Pregnancy-Induced Hypertension

Pregnancy-Induced Hypertension

What You Need to know about High Blood Pressure during Pregnancy

Have you noticed that your hands and face are swelling more? Are you having headaches or dizziness? Has your weight gain increased suddenly?

These are all potential indicators of what is known as pregnancy-induced hypertension (PIH). If you need to know when to call your provider or you have just been diagnosed with PIH or preeclampsia, here is more information for you.

How common is Pregnancy-Induced Hypertension (PIH)?

PIH occurs in about 5% of all pregnancies. However if you already have a history of chronic hypertension prior to becoming pregnant, the risk of getting PIH is about 25%.

What is the difference between PIH and preeclampsia?

Another term that is commonly referred to that is related to PIH is known as preeclampsia. Here are the differences between the two:

  • PIH is when the mother develops high blood pressure during pregnancy without any prior history of hypertension and without developing protein in her urine.
  • Preeclampsia is when the mother develops PIH as well as other symptoms such as the presence of protein in her urine after 20 weeks of pregnancy. Depending on the symptoms, preeclampsia can be considered to be mild or severe.

How can I tell if I have preeclampsia?

Here are several symptoms that you may notice with preeclampsia. Should you notice any of these signs, contact your care provider:

  1. Swelling in face, hands/fingers, puffiness around the eyes
  2. Headaches
  3. Visual changes such as blurred vision or seeing spots
  4. Sudden weight gain (more than 1 pound or .5kg in one week in the second and third trimesters)

In order to confirm a diagnosis of preeclampsia or PIH, your care provider will also be checking your blood pressure, reflexes, and examining your urine for the presence of protein.

If I am an older mother, am I more likely to develop PIH?

You are more likely to develop PIH during your pregnancy if you are either under 19 or over 40. Also it is more common for you to develop PIH if this is your first baby, if you already have renal disease, diabetes or chronic hypertension, if you are carrying twins or if you have a family history of PIH.

How is PIH or preeclampsia treated?

If you have transient PIH or symptoms of mild preeclampsia, it is likely your care provider will recommend bed rest, especially lying on your left side, to improve circulation and reduce your blood pressure. Here are a number of other ways, in addition to bed rest, to help you manage mild preeclampsia at home in the last few week of pregnancy:

  • Drink at least 8 glasses of fluids per day
  • Add fiber to your diet to prevent constipation.
  • Do gentle stretching exercises of your legs, feet, arms and hands to improve circulation and increase muscle tone.
  • Keep your mind active by reading, doing puzzles, using your laptop for online correspondence, or do crafts, photo albums, etc..
  • Keep a cordless phone or your cell phone near the bed to call family and friends.
  • Recruit family and friends to help with laundry, shopping and preparing the nursery.

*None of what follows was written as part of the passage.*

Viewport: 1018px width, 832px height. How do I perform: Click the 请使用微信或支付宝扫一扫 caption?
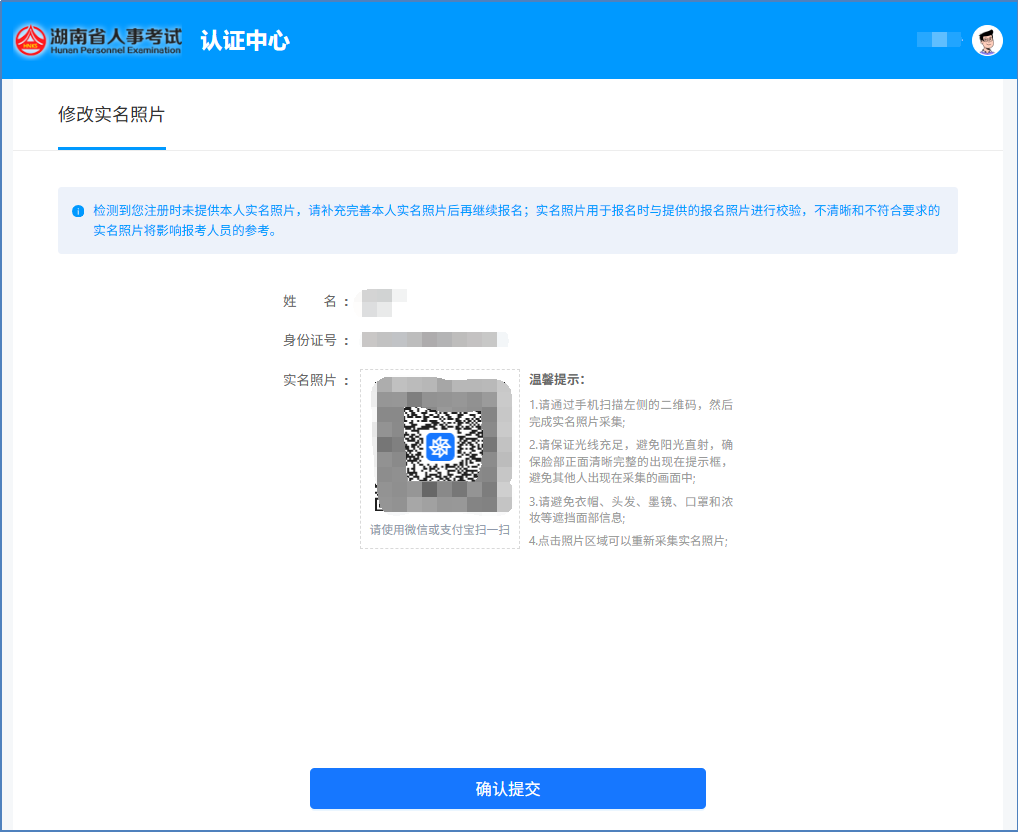click(440, 530)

In some cases, if your symptoms become severe, your care provider may recommend medications to lower your blood pressure and other medications such as magnesium sulfate to reduce your chance of having a seizure. In some cases, an induction of labor may be recommended.

Are there ways to prevent PIH or preeclampsia?

While there is no documented evidence that PIH can be prevented, there is some compelling information regarding the mother’s diet and increasing the amount of protein.

If you are concerned that you have symptoms that might be related to PIH, please contact your care provider as soon as possible.